В чем же особенность поэтики Рильке? Почему этот поэт так труден для перевода?
Мы уже говорили о плотности той поэтической ткани, из которой скроены стихотворения Райнера Рильке. Каждое стихотворение – одна из граней многогранной действительности, которую поэт видит, анализирует, а затем описывает в стихах. Можно сказать, что содержательно каждое стихотворение – это конкретный случай проявления того Единого Всеобщего, что, по мнению поэта, проникает в нас и становится нашей жизнью.
Стихи – тоже проявление Единого Всеобщего, поэтому Рильке озабочен тем, чтобы каждое его стихотворение в отдельности наиточнейшим образом отражало тот фрагмент действительности, который открылся поэту в данный момент времени. А его творчество в целом, и в этом поэт глубочайшим образом убежден, не просто совокупность фрагментов, эдаких кусочков смальты в мозаичном панно, но живая картина самой жизни.
Если вытащить кусочек смальты из панно, трудно будет определить его параметры с точки зрения общей концепции панно. Идея буквалистов, что можно перевести стихотворение (Рильке) пофразно, а затем сложить из русских фраз нужный по параметрам кусочек общего панно, многократно показала свою никчемность. Во всяком случае, для перевода поэзии модернизма эта идея неприменима. Более того, буквально каждое стихотворение Рильке – это тоже небольшое панно, составленное из зыбких впечатлений, на которые намекают перекликающиеся друг с другом слова оригинального текста. Переводчик просто обязан ориентироваться не на «школьный» перевод фраз подлинника, но на общее впечатление от текста («тон») и к этому общему тону (изображаемой действительности) подбирать новые слова на новом языке.
Именно поэтому переводить «Сонеты к Орфею» как произведение мистика, тем более – христианского мистика, совершенно недопустимо. Рильке – поэт действительности, и мистика в его сонетах если и присутствует, то лишь как необходимый, но далеко не главный элемент окружающего мира.
«Сонеты к Орфею». Часть 2, сонеты 20-29
XX
Звездные дали земных расстояний короче:
небо о здешнем скорбит.
Брат мой по духу… и ты, ближе, может быть, прочих, -
пленники звездных орбит.
Мы пядь за пядью судьбы постигаем огромность,
пусть против воли подчас;
так для мужчин притягательна девичья скромность,
полный соблазна отказ.
Мы одиноки. Вся жизнь - как разомкнутый круг.

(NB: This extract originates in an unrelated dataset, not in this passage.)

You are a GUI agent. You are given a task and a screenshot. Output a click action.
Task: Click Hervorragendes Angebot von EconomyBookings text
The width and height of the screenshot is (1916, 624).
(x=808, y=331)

Так вот с широких столов таращатся мертвые рыбы,
ширя безмолвные рты.
Скажут, что рыбы безгласны. Кто знает? А вдруг
рыбий язык мы понять и усвоить смогли бы
сквозь пелену немоты?
XXI
Сердце, воспой мечту. Из грезы, как стеклодув,
вылепи райский сад, омытый струей фонтана.

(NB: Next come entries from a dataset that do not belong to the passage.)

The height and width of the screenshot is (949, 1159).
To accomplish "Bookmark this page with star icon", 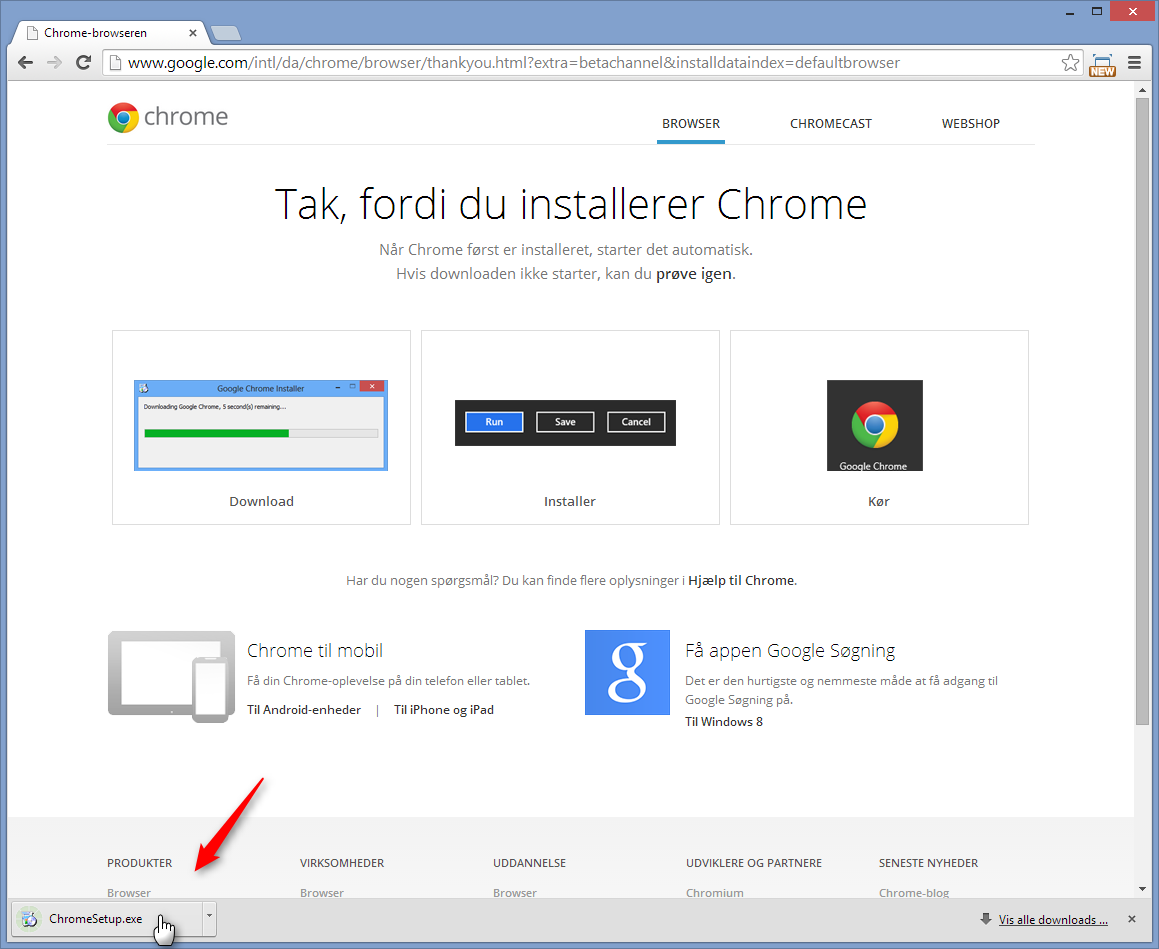I will 1070,63.
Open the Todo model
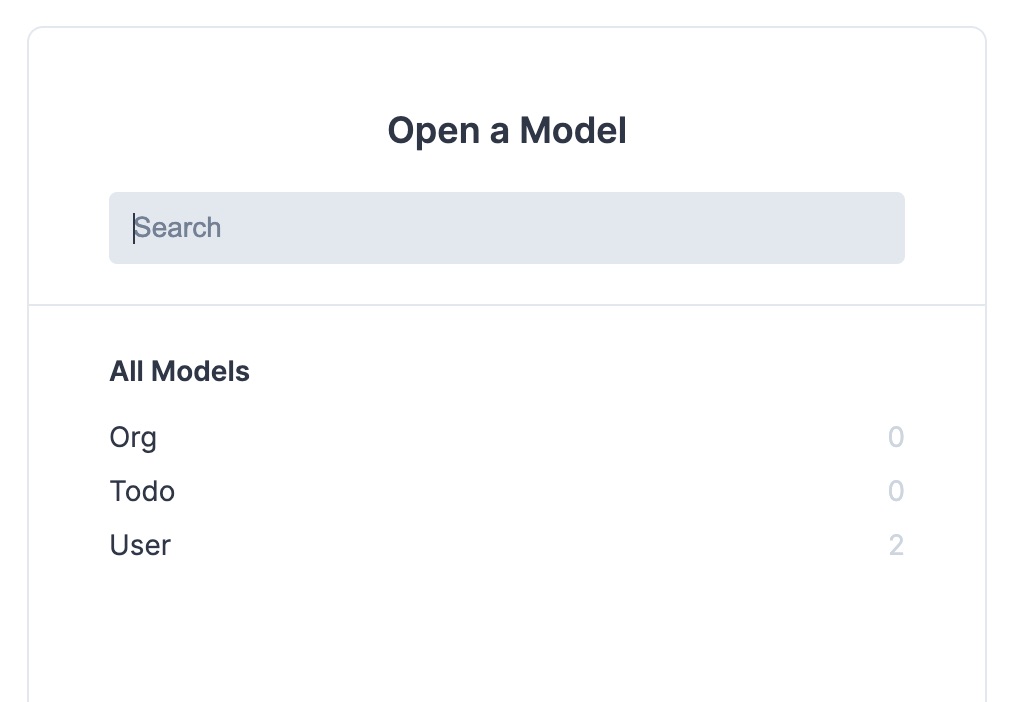 coord(142,492)
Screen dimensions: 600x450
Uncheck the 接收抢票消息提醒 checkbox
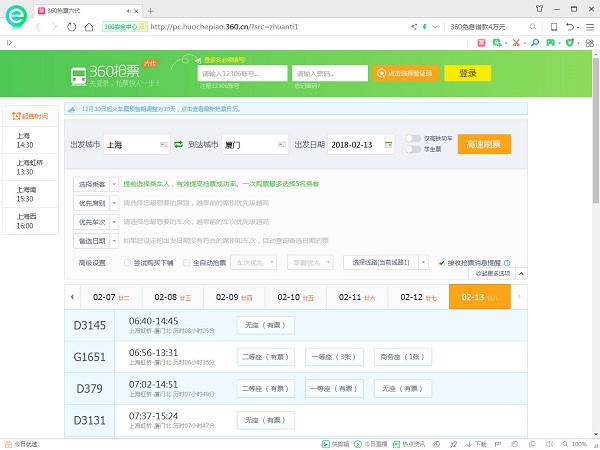[442, 262]

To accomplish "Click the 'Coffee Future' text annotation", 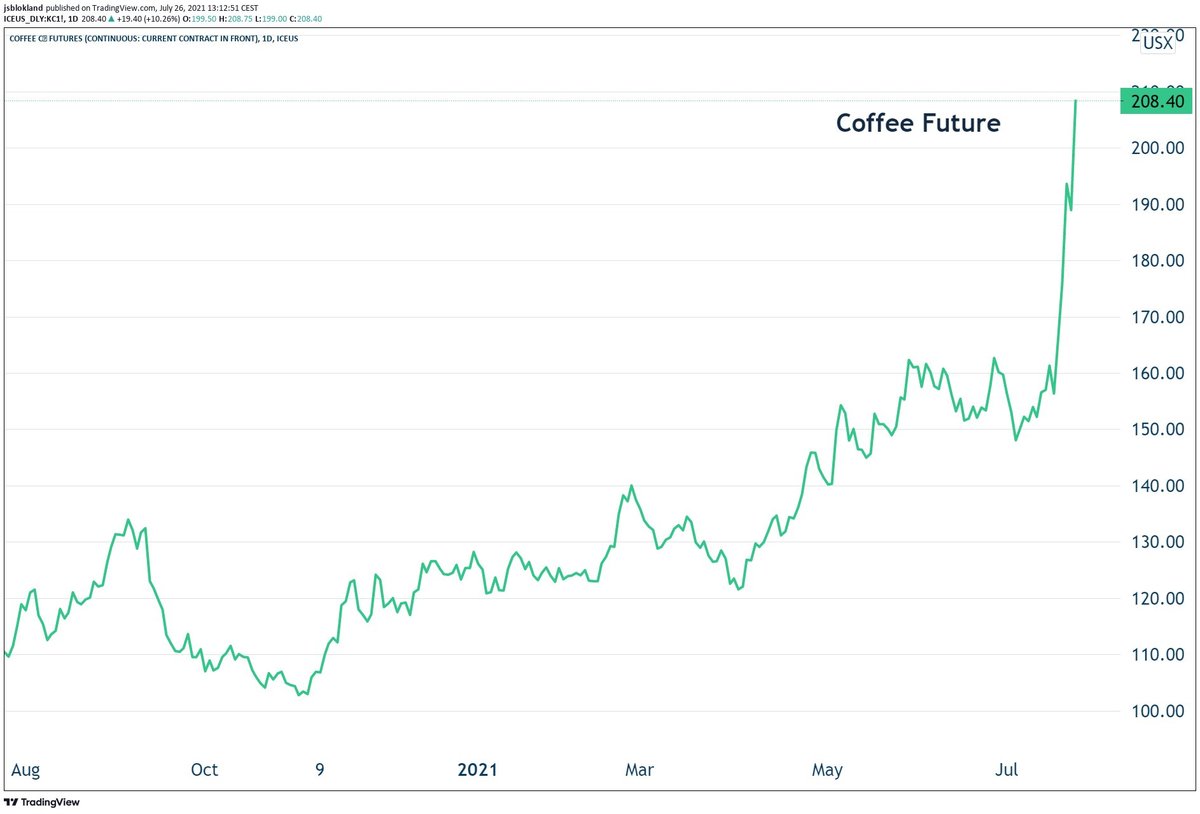I will click(918, 124).
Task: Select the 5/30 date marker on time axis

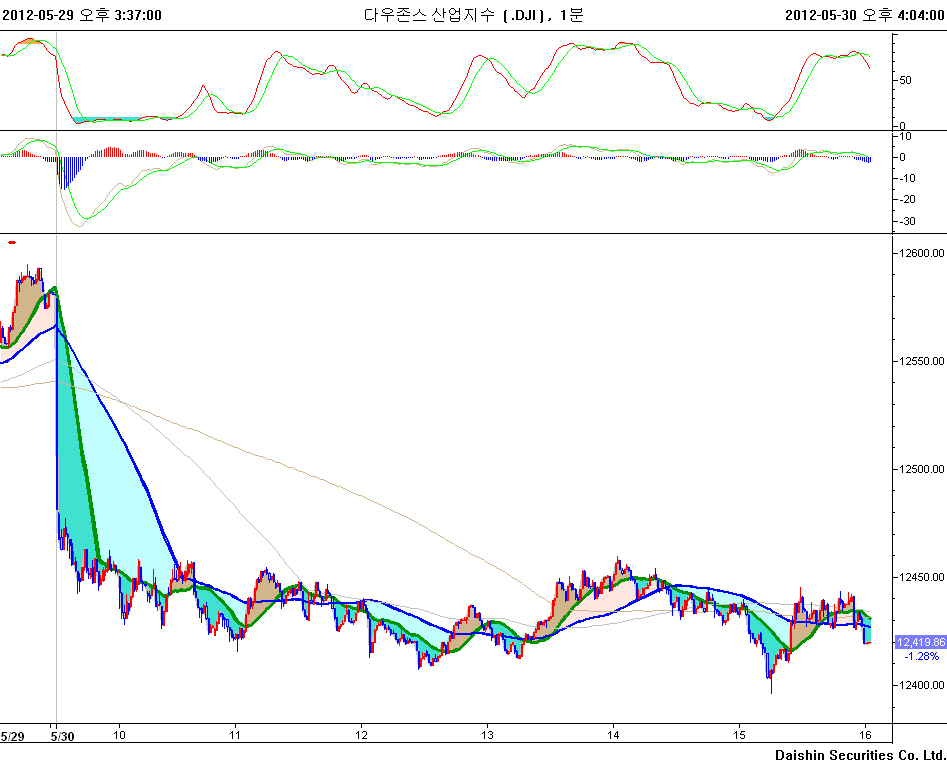Action: pos(63,736)
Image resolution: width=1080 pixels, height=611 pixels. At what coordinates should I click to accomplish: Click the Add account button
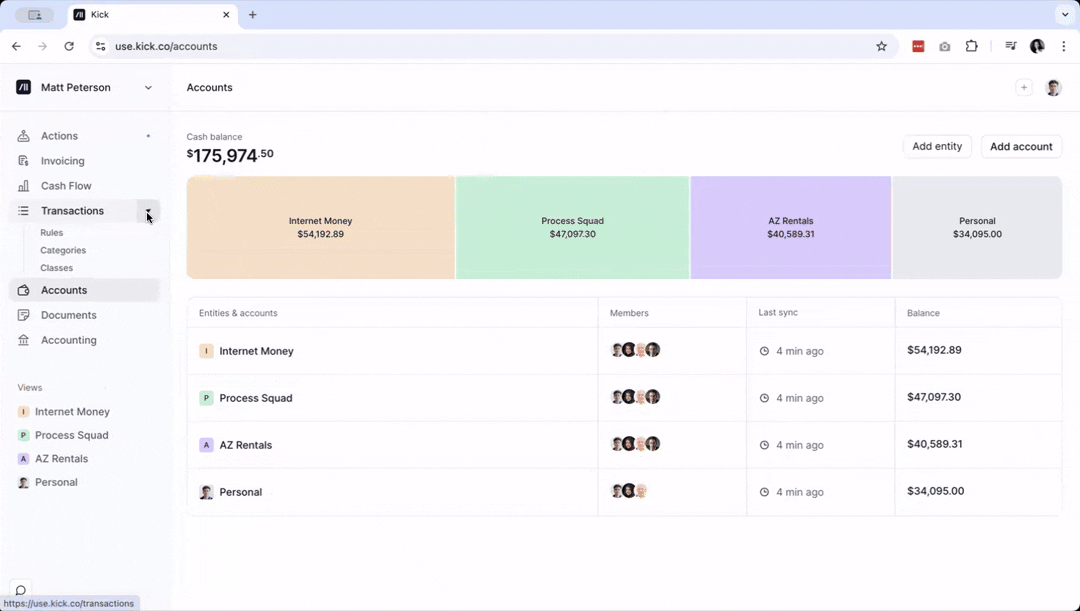(1020, 146)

И пусть тебя очаруют, любовь вдохнув,
нежные розы Шираза иль Исфахана.
Сердце мое, ты тоже всегда в цвету.
И спелые смоквы не слишком большая плата
за это счастье: видеть в лицо, как брата,
ветер, в ветвях набирающий высоту.
Не сомневайся, что стоит терпеть длинноты
жизни, повелевающей свято: быть!
Разве не в эту вечную ткань вплетено ты?
Хоть узелком, согласным с шелковой перспективой
(пусть эта стежка черной печали нить),
будь… на ковре старинном с вышивкой прихотливой!
XXII
В пику нашей судьбе парковые аллеи -
жизнелюбия выплеск и перерасход,
или атланты у каменной галереи,
опершей на эти плечи арочный свод.
Колокола, пудовыми языками
громившие будничные дела.
Или колонна в Карнаке, та самая, что веками
старилась с храмом, который пережила…
Груз безмерности тяжек для мира мер;
желтый день на руинах былых химер
пал в объятия ночи, разбухшей в кошмарном сне.

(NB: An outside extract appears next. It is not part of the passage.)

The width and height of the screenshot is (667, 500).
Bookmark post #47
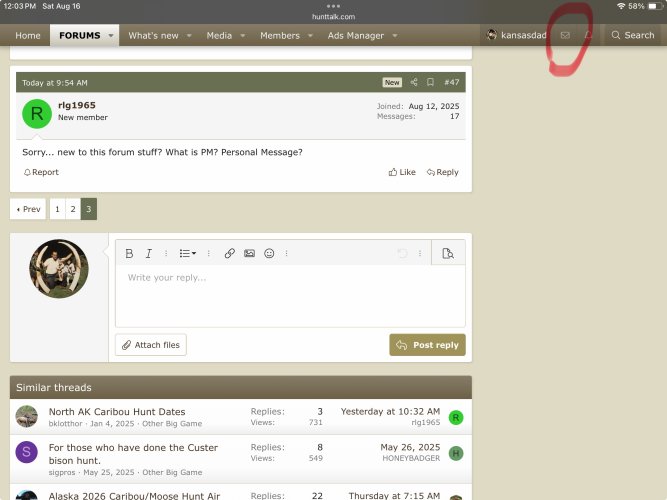430,82
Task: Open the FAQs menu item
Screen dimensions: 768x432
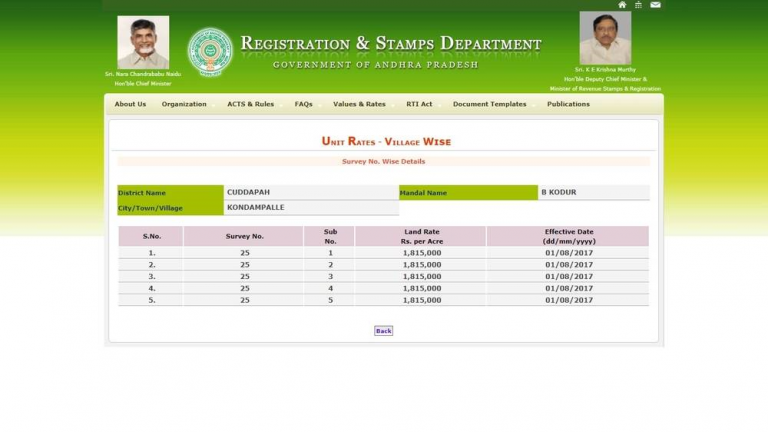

Но забрезжило утро, и пыл угас.
Только мертвые петли воздушных трасс -
словно мысли, намеченные вчерне.
XXIII
Обратись не к истине ходячей,
а ко мне в свой самый главный час:
у него молящий взгляд собачий,
но повадки волчьи. И не раз
ты, поладить с ним пытаясь, видел
пустоту, теряя верный след.
Мы - вольноотпущенники. Идол
лестных слов нас губит с юных лет.
Провисает без опоры слово.
Мы порой незрелы для былого
и стары для новых берегов.
Поверяй же путь хвалой нетленной!
Ты и ветвь, и нож одновременно,
и для жатвы сладостной готов.
XXIV
О, эта лепка из глины, всем трудностям наперекор!
Так мореходы материки открывали.
И города дерзновенно в излуках вставали,
трюмы полны были скептикам всяким в укор.
Дерзок наш план. Но судьба разрушает наброски
ликов божественных, непостижимых для нас.
Боги бессмертны. А мы лишь в земном отголоске
ловим ответ, ощущая в нем грозный приказ.
Мы в череде поколений, чья роль – быть всегда на сносях.
Плод наш под сердцем; тысячелетья проходят,
мы же лелеем мечту о божественных всходах.
Каждый отважно считает, что время – придет!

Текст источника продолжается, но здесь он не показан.